Slow and Steady Wins the Race

📅 October 17, 2020

I am by nature a plodder. School did not necessarily come easy for me. I was a good reader and eventually became a good writer, but science and math challenged me throughout my academic career.

I also tend toward being organized and orderly, and like things “straight,” and “straightening,” of necessity, requires time and precision, no matter what the venue.

Although, when people who know my parents meet me, they observe, “You look just like your mother,” and I certainly sound like her; in reality, I am a carbon copy of my father in temperament and outlook, so much so that my mother has long referred to me as “Carlena.”

So as I discuss today’s slogan, let me state I am fully aware a tendency toward haste, rather than the ability to wait for life to unfold and wait for opportunities to present themselves, can indeed be an inborn trait.

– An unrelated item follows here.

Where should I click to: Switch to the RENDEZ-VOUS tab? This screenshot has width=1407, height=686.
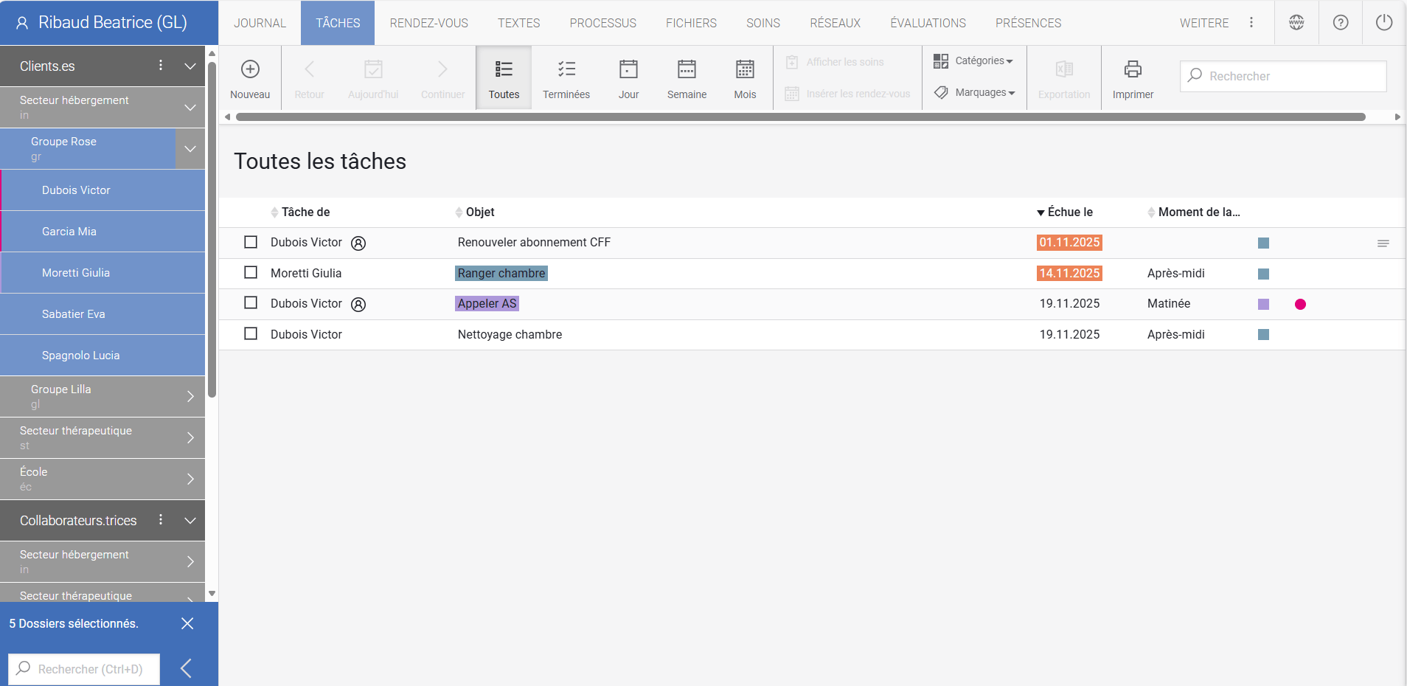coord(428,23)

Some people simply are possessed of calmer dispositions than others. Some people can delay gratification, wait for the time or money they need for a project, wait on other people to improve, or come around to agreeing with their point of view.

And some people, more driven, must carry out their plans immediately, and have problems solved now…the sooner the better.

Some tasks have to be completed on time or in a timeframe. For instance, once your children start school, you set your eyes on the goal of making sure they pass whatever grade they are in, and move up with their peers to the next grade.

Graduating with the class you “started with” is of key importance and should be.

When the student reaches college, however, the rules change somewhat. According to different programs of study and financial viability, a student may have to take a lighter load and take five years (or longer) to graduate.

My M.A. degree in European history, which I began in 1991, took me seven years to complete, being, as I was, the mother of three busy children, and teaching full-time myself.

But I plodded through and it paid off, the result being the same as if I had finished in one year or two.  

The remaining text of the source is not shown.